I'm testing how join works with hash index in PostgreSQL 16.2. Here is a test table. Just 2 columns with numbers in text format.
create table join_test (
pk varchar(20),
fk varchar(20));
insert into join_test(pk, fk)
select s::varchar(20),
(10000001 - s)::varchar(20)
from generate_series(1, 10000000) as s;
Then I do simple join.
explain analyze select *
from join_test t1
join join_test t2 on t1.pk = t2.fk;
Hash Join (cost=327879.85..878413.95 rows=9999860 width=28) (actual time=5181.056..18337.596 rows=10000000 loops=1)
Hash Cond: ((t1.pk)::text = (t2.fk)::text)
-> Seq Scan on join_test t1 (cost=0.00..154053.60 rows=9999860 width=14) (actual time=0.070..1643.618 rows=10000000 loops=1)
-> Hash (cost=154053.60..154053.60 rows=9999860 width=14) (actual time=5147.801..5147.803 rows=10000000 loops=1)
Buckets: 262144 Batches: 128 Memory Usage: 5691kB
-> Seq Scan on join_test t2 (cost=0.00..154053.60 rows=9999860 width=14) (actual time=0.024..2163.714 rows=10000000 loops=1)
Planning Time: 0.172 ms
Execution Time: 18718.586 ms
No surprises here, without indexes there is a Hash Join with hash table construction on the fly.
Then I add a hash index on "pk" column. And do same join again.
Nested Loop (cost=0.00..776349.75 rows=9999860 width=28) (actual time=0.107..85991.520 rows=10000000 loops=1)
-> Seq Scan on join_test t2 (cost=0.00..154053.60 rows=9999860 width=14) (actual time=0.062..1399.400 rows=10000000 loops=1)

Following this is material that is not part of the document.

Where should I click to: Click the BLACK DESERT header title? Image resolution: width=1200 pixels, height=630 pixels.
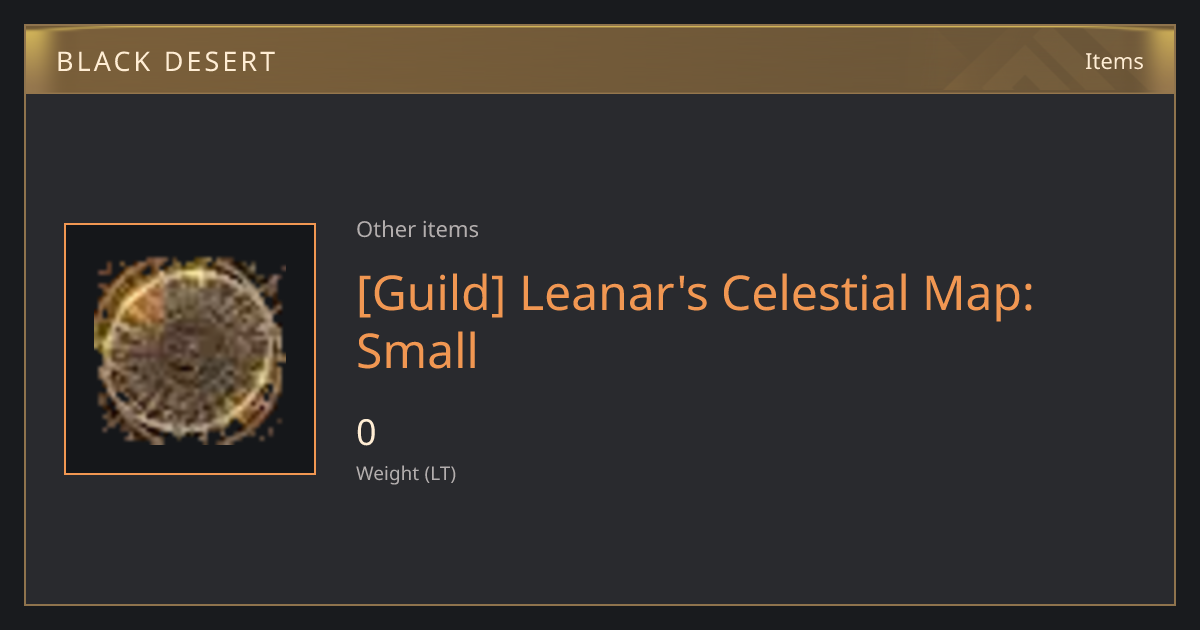pyautogui.click(x=166, y=62)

-> Index Scan using join_test_pk_idx on join_test t1 (cost=0.00..0.05 rows=1 width=14) (actual time=0.008..0.008 rows=1 loops=10000000)
Index Cond: ((pk)::text = (t2.fk)::text)
Rows Removed by Index Recheck: 0
Planning Time: 0.195 ms
Execution Time: 86490.687 ms
As I understand it, in this particular case, Nested Loop is not really a "nested loop" and rather algorithmically the same as Hash Join, except that it uses an already constructed hash table from the index.
So what did you do to make this happen? In my hands, the nested loop is understand to be far slower than the hash join. Did you do something silly, like set random_page_cost to zero?
As I understand it, in this particular case, Nested Loop is not really a "nested loop" and rather algorithmically the same as Hash Join
You can play endless word games where everything is "really" something else, but this quickly becomes meaningless where nothing means anything.
The hash join uses sequential scans to read the data and builds a private hash table which is designed to spill to disk efficiently if need be. So it is efficient in both IO and locking. The nested loop uses a shared disk-base structure in which every access might trigger inefficient random IO (which may or may not be fulfilled by cache) and definitely involves some locking and buffer management overhead. If you really want to know the performance details, you could dig into it with perf
, for example.
In my hands once I force everything to stay in main memory, much of the slowness of the nested loop (which is only actually 2x slower for me, though the planner thinks it will be 6 times slower) seems to be due to CPU cache-misses. I think the CPU cache gets some read-ahead benefit, at least on my VM VirtualBox machine, and the hash join is better at achieving this than the disk-based index is. But this might be a quirk of my "hardware". I've found that this type of analysis doesn't transfer well to other hardware. This is based on the perf annotation showing the slowest instruction being something which makes no sense other than as due to a CPU stall.
There is little point in using hash indexes over btree indexes here. And even less point in tricking the planner into thinking the nested loop is actually a good idea for this case.